These security barriers are contributing substantially to chronic linguistic skill shortages in the cia and increasing American vulnerability to attack. As the congressional Joint Inquiry into the September 11 attack and the intelligence community’s performance determined, “the Intelligence Community was not prepared to handle the challenge it faced in translating the volumes of foreign language counterterrorism intelligence it collected. Agencies within the Intelligence Community experienced backlogs in material awaiting translation, a shortage of language specialists and language-qualified field officers, and a readiness level of only 30 percent in the most critical terrorism-related languages.”3

Nothing could better illustrate the clash of cultures between the Cold War mentality of the agency’s managerial ranks and the young recruits that represent the agency’s future than security restrictions at the front door of the George Bush Center for Intelligence, cia’s headquarters. Agency personnel and visitors are prohibited from bringing in laptop computers, cell phones, and Palm pilots out of an unrealistic fear that these items could be used for espionage. Such security prohibitions would hardly deter a traitor from committing espionage; Aldrich Ames’s years of betrayal by walking out the cia’s front door with classified information stuffed into his pants is a striking case in point. These pieces of technology are the lifeblood of private and professional lives in the information-technology era. The security prohibitions undoubtedly are more effective in deterring a younger generation of analysts, who want to hone and keep current on the professional skills needed to stay competitive in the information-technological revolution, from pursuing long-term cia careers.

These security requirements act as concrete barriers to the nourishing of cia analytic contacts with outside experts. As the Brown Commission rightly judged, “The failure to make greater use of outside expertise at the cia appears to result in part from a lack of financial resources and in part from onerous security requirements — particularly the polygraph examination and the requirement to submit subsequent publications for review — that discourages some outside experts from participating in intelligence work.” cia analysts might have occasion to chat with a foreign scholar over substantive issues at an academic conference in the United States, but the wrath of security officers would fall on an analyst’s head if he or she had a one-on-one discussion with the same expert abroad.

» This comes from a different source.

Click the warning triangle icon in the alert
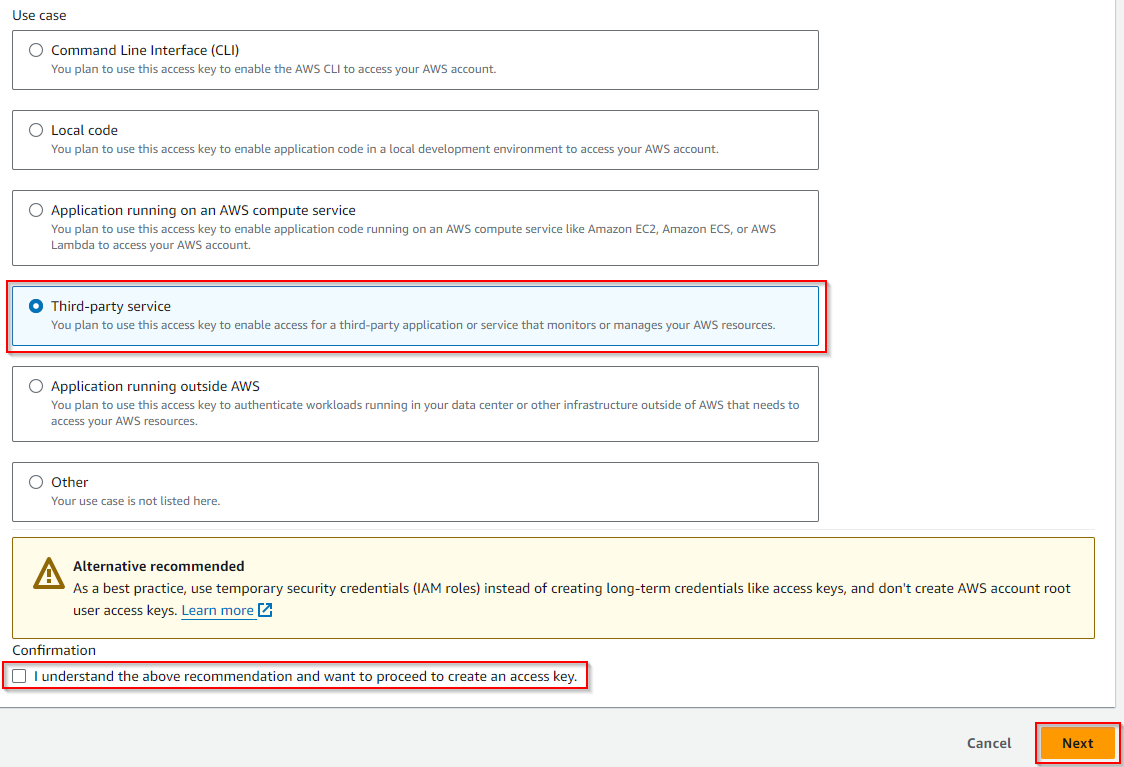 coord(48,573)
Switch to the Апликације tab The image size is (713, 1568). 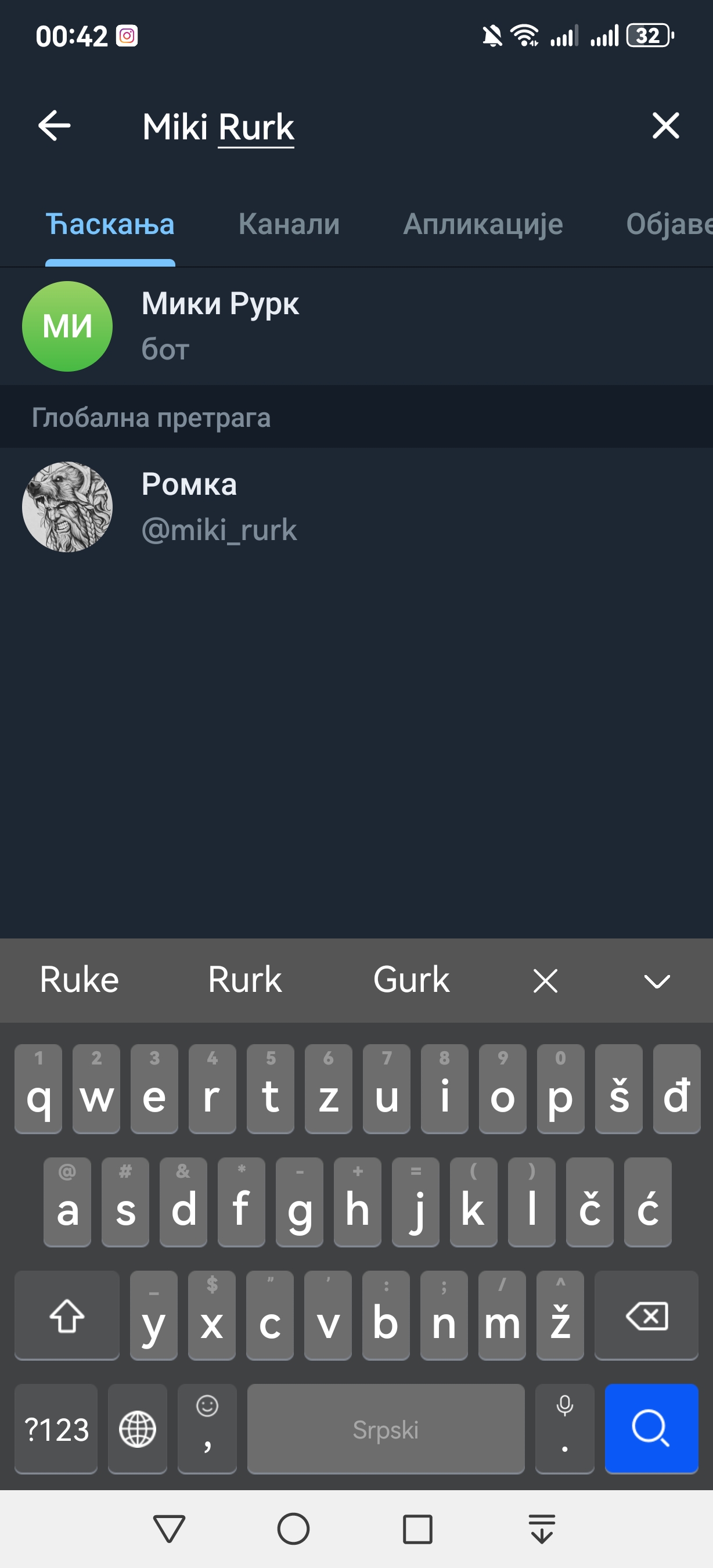point(483,224)
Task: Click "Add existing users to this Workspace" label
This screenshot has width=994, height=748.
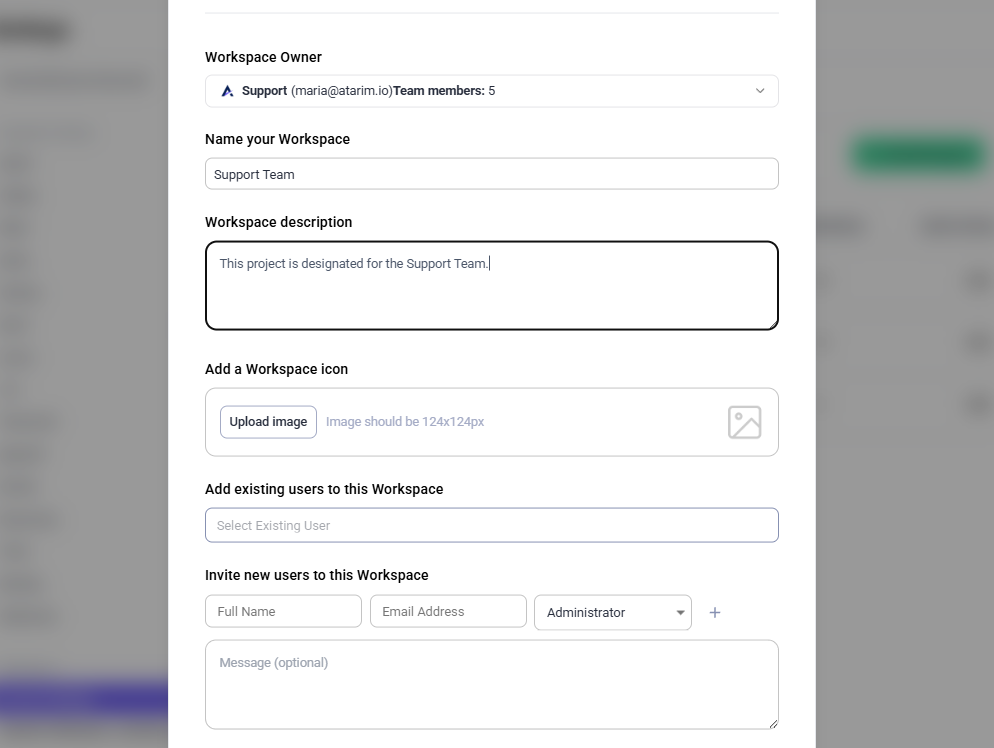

One of the most damning criticisms of the agency is that it fails miserably at recruiting, nurturing, and retaining experts of its own, while excelling at producing bureaucrats. The Brown Commission found that “While there are some analysts in the Intelligence Community who are nationally known experts in their respective fields, they are the exception rather than the rule.” To underscore this point, few of this journal’s readers, off the top of their heads, would be able to name a handful of agency analysts who are widely respected experts. Are the agency’s “Team Leaders” or “Issue Managers” responsible for the multi-disciplinary teams that produce analysis on North Korea, China, Iraq, Iran, Russia, Pakistan, India, or Europe internationally or nationally recognized scholars or experts? In marked contrast, many readers would likely be able to identify numerous foreign affairs experts from the halls of academe or think tanks such as the Brookings Institution, the Council on Foreign Relations, and the rand Corporation. The sorry state of affairs is such that while cia has few experts of national or international standing, guessing from the bureaucratic wire diagram of the analytic corps posted on the agency’s website, the di alone has managers numbering in the triple digits. The American policymaking community and the general public have the right to ask: What is the agency’s contribution to national security — expert analysts who make sense of the world for our decision makers or bureaucrats who push paper?

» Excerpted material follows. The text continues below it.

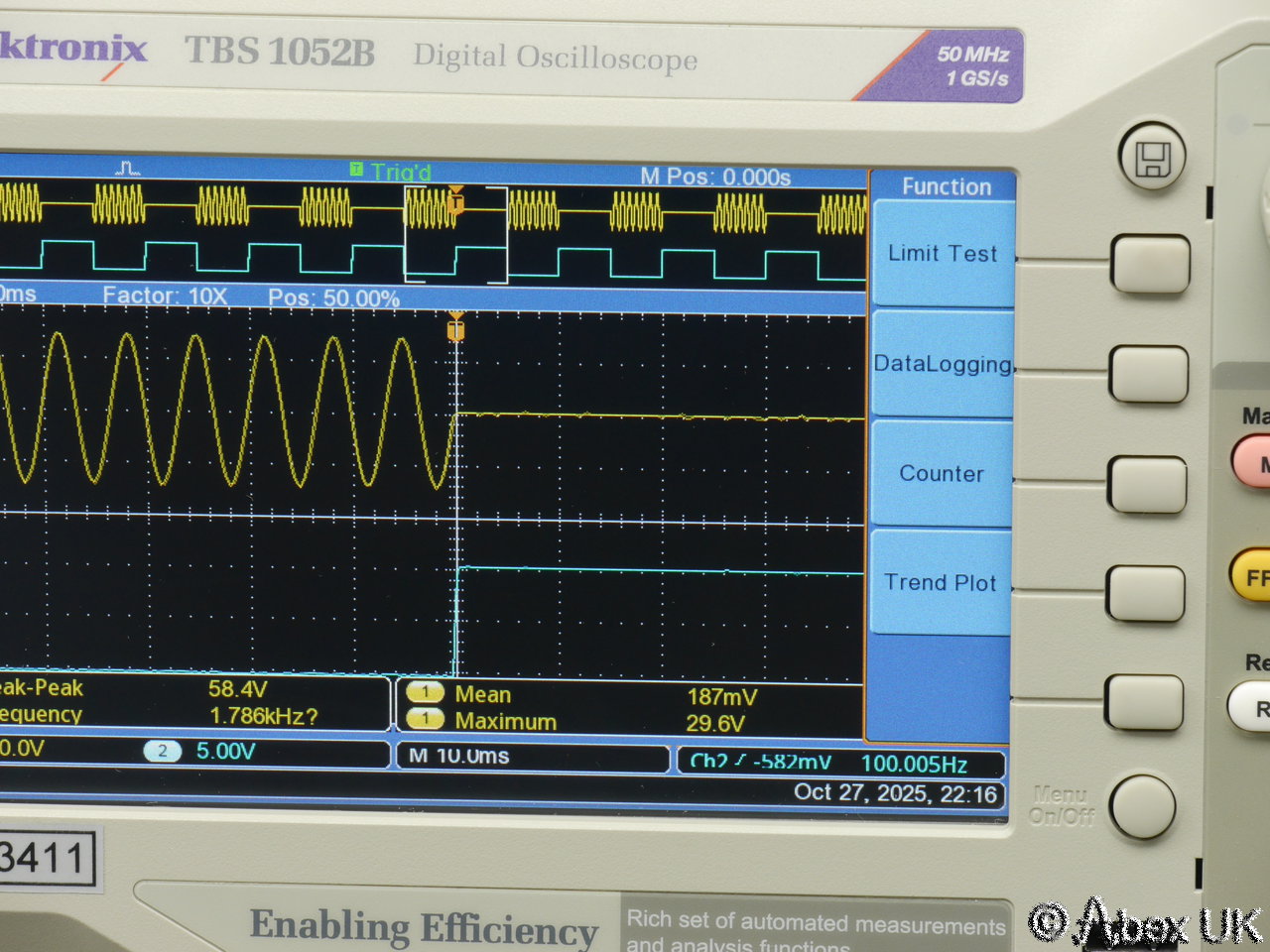
Task: Click the channel 1 badge beside Maximum
Action: pos(426,719)
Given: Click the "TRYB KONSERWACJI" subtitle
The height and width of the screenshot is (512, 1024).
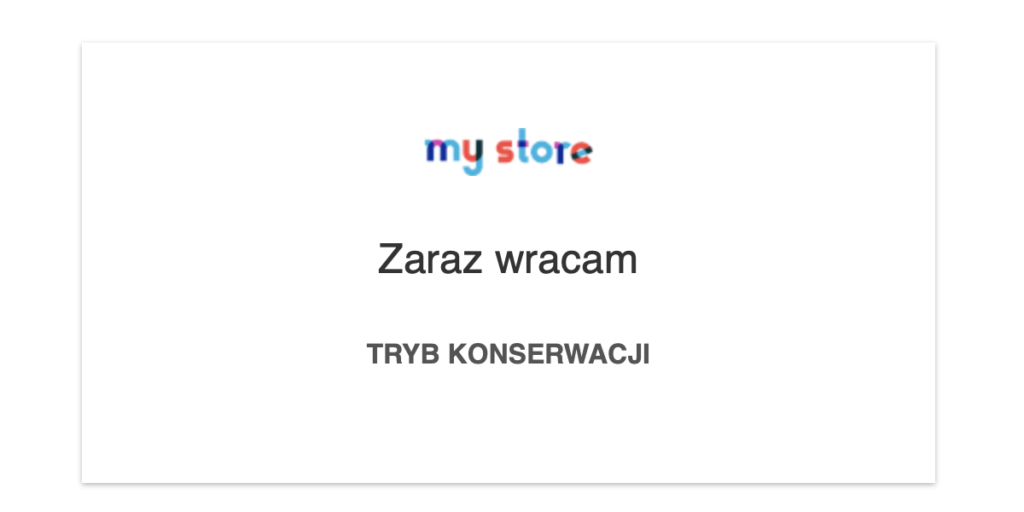Looking at the screenshot, I should [x=508, y=354].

With much fanfare the di launched a new career path in the analytic ranks, called the Senior Analytic Service (sas), designed to counter criticisms of its analytic prowess. The career path — in theory — was to offer greater financial compensation for analysts who choose to remain analysts and hone their expertise rather than leave the analytic ranks for the more remunerative management track. But in actuality, for all intents and purposes the cia broadly conferred the status of sas on its gs-15s, adding only a handful of sis officers who were still clinging to analysis — moves which accomplished little in addressing the Brown Commission’s criticisms. Over time, the sas, as in the case of the failed effort to flatten the di’s management hierarchy, will likely suffer slow asphyxiation to make more funds available for the managerial ranks that control agency and di purse strings.

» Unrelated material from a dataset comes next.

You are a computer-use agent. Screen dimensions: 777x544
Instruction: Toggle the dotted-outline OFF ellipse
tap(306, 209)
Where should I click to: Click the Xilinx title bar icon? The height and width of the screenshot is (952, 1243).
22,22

More recently, the Joint Inquiry faulted the lack of analytic expertise in large measure for the intelligence failure of September 11. It found that the intelligence community’s understanding of al Qaeda was “hampered by insufficient analytic focus and quality, particularly in terms of strategic analysis. . . . The quality of counterterrorism analysis was inconsistent, and many analysts were inexperienced, unqualified, under-trained, and without access to critical information. As a result, there was a dearth of creative, aggressive analysis targeting Bin Ladin and a persistent inability to comprehend the collective significance of individual pieces of intelligence. These analytic deficiencies seriously undercut the ability of U.S. policymakers to understand the full nature of the threat, and to make fully informed decisions.” These stark conclusions demonstrate that it is long past time for the White House or Congress to order cia management to remodel di business practices for recruiting, nurturing, and retaining analytic expertise.

 

Stilettos inside the Beltway

While the quality of analysis is dull inside cia headquarters, knife fights are underway over power relationships within the intelligence community writ large. The press has swirled with reports that the Pentagon established a small intelligence unit specifically to analyze defector reporting from Iraq. Leaks from anonymous community insiders are concerned that the Pentagon put a political spin on analysis to press the president into war. As the New York Times reported (“Pentagon Sets Up Intelligence Unit,” October 24, 2002), “Some officials say the creation of the team reflects frustration on the part of Mr. Rumsfeld, Deputy Secretary Paul D. Wolfowitz and other senior officials that they are not receiving undiluted information on the capacities of President Saddam Hussein of Iraq and his suspected ties to terrorist organizations. But officials who disagree say the top civilian policy makers are intent on politicizing intelligence to fit their hawkish views on Iraq.”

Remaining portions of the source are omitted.